▸ Directions:
Copy out all the lines in the records that include the word "post".

(Stored records)

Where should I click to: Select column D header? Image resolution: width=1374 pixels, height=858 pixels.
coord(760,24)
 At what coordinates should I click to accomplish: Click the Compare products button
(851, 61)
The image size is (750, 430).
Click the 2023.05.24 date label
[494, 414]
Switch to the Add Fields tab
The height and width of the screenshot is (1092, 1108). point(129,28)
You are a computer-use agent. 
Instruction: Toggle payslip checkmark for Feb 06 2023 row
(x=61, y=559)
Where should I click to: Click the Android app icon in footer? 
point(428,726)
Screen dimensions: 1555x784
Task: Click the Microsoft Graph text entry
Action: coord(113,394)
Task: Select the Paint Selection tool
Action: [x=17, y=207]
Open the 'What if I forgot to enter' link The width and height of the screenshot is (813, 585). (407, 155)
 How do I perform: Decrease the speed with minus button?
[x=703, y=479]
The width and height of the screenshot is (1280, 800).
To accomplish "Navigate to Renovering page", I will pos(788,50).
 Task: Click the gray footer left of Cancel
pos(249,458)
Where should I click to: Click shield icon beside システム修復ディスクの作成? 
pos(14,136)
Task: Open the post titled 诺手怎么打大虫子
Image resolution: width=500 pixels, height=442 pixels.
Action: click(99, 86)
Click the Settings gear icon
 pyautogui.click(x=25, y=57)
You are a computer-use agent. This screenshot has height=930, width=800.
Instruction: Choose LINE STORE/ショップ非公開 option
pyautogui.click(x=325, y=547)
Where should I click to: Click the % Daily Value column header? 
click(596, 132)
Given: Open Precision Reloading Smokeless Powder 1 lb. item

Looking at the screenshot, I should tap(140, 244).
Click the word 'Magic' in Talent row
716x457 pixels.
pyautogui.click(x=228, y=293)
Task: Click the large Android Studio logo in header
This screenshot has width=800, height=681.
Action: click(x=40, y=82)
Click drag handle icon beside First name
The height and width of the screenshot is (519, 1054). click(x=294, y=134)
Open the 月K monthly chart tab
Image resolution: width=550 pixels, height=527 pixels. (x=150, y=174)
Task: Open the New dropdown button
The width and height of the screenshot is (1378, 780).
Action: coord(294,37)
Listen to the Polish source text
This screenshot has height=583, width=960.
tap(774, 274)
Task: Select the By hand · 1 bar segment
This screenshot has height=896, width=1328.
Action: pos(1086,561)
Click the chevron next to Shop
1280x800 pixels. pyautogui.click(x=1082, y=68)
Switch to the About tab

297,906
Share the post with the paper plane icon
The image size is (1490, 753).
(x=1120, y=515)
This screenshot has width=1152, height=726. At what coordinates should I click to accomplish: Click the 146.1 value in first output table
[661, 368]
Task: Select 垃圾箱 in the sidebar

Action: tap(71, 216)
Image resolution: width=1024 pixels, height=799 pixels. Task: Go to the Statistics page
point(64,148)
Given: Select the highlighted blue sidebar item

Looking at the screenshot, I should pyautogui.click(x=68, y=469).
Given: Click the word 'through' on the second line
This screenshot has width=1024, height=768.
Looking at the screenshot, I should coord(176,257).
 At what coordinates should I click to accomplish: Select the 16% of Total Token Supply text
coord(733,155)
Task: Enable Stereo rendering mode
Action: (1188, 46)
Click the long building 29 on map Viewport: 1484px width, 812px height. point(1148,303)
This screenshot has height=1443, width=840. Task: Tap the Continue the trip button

▸ Expected output:
Task: Open the post titled 诺手怎么打大虫子
Share the post with the paper plane icon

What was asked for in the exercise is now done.